**Task data**:

========================================================================

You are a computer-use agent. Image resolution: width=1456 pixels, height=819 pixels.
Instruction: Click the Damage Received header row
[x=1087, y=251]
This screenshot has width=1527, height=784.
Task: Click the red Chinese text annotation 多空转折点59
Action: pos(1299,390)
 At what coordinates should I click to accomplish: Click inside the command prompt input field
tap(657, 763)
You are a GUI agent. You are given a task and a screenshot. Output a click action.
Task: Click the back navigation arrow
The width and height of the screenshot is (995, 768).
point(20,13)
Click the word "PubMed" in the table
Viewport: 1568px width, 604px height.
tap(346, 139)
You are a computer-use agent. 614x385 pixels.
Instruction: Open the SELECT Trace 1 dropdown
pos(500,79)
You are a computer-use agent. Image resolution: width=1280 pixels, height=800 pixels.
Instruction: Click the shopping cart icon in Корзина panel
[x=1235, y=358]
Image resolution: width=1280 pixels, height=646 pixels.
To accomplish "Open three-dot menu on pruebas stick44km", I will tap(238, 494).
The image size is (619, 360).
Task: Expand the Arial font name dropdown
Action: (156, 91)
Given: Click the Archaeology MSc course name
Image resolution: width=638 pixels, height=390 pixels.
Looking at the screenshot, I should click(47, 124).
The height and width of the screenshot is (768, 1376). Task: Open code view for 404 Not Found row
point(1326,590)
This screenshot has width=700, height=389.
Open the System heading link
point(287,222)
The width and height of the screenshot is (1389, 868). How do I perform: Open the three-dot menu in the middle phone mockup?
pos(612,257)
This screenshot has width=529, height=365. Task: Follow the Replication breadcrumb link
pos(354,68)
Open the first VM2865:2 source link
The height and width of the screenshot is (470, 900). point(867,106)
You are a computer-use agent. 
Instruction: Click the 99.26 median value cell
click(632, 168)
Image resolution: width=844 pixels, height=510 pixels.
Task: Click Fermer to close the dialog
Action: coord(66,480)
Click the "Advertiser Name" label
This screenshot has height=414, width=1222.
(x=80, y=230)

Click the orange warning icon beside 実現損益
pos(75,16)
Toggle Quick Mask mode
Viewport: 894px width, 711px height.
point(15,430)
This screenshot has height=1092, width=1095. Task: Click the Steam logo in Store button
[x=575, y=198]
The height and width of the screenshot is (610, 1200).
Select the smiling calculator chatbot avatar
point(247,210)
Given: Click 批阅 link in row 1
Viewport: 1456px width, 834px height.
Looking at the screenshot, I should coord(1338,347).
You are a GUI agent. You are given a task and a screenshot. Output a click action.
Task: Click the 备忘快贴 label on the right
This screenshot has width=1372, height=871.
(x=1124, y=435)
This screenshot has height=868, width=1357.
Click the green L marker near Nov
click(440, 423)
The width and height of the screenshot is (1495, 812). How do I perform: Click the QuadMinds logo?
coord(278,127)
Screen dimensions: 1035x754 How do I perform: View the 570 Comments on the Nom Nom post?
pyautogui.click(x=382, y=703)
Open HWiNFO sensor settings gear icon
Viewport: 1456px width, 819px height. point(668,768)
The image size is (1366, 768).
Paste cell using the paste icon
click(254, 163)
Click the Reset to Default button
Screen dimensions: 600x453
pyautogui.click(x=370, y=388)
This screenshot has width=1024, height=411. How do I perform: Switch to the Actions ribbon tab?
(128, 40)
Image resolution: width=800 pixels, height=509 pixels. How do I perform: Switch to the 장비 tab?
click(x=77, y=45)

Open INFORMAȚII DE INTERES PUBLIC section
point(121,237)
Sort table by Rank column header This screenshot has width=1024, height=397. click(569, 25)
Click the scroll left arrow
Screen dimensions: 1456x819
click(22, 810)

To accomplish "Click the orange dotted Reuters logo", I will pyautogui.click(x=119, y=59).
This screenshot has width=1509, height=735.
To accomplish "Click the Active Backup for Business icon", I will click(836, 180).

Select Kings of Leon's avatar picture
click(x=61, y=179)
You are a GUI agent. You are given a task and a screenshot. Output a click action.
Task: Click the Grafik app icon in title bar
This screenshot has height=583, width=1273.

========================================================================

**What is needed**:
Pick out each line above that contains the word "cell", and copy those lines.

**Exercise solution**:
Instruction: Click the 99.26 median value cell
Paste cell using the paste icon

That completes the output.